[[ Data excerpts, beginning ]]
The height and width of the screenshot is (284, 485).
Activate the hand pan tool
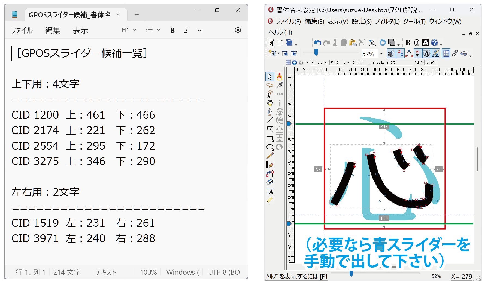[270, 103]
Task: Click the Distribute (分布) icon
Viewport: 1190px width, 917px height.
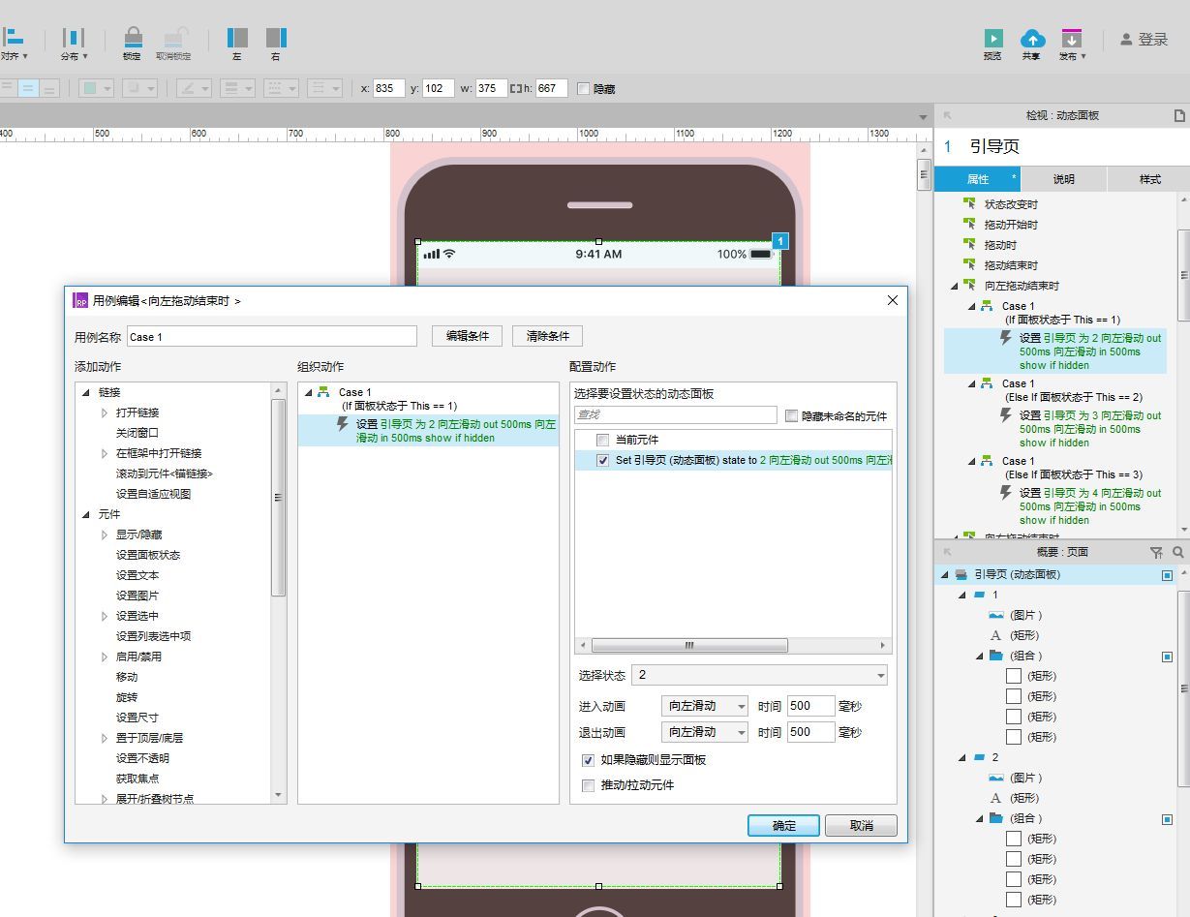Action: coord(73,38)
[[ Data excerpts, end ]]
[[ Data excerpts, beginning ]]
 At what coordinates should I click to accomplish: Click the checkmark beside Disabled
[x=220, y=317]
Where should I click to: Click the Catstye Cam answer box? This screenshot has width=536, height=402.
[[ Data excerpts, end ]]
» **Aim of the exercise**: Go through the data and show each line that holds "screenshot".

» **Task answer**:
The height and width of the screenshot is (284, 485).
Where should I click to: Click the Catstye Cam answer box? This screenshot has width=536, height=402.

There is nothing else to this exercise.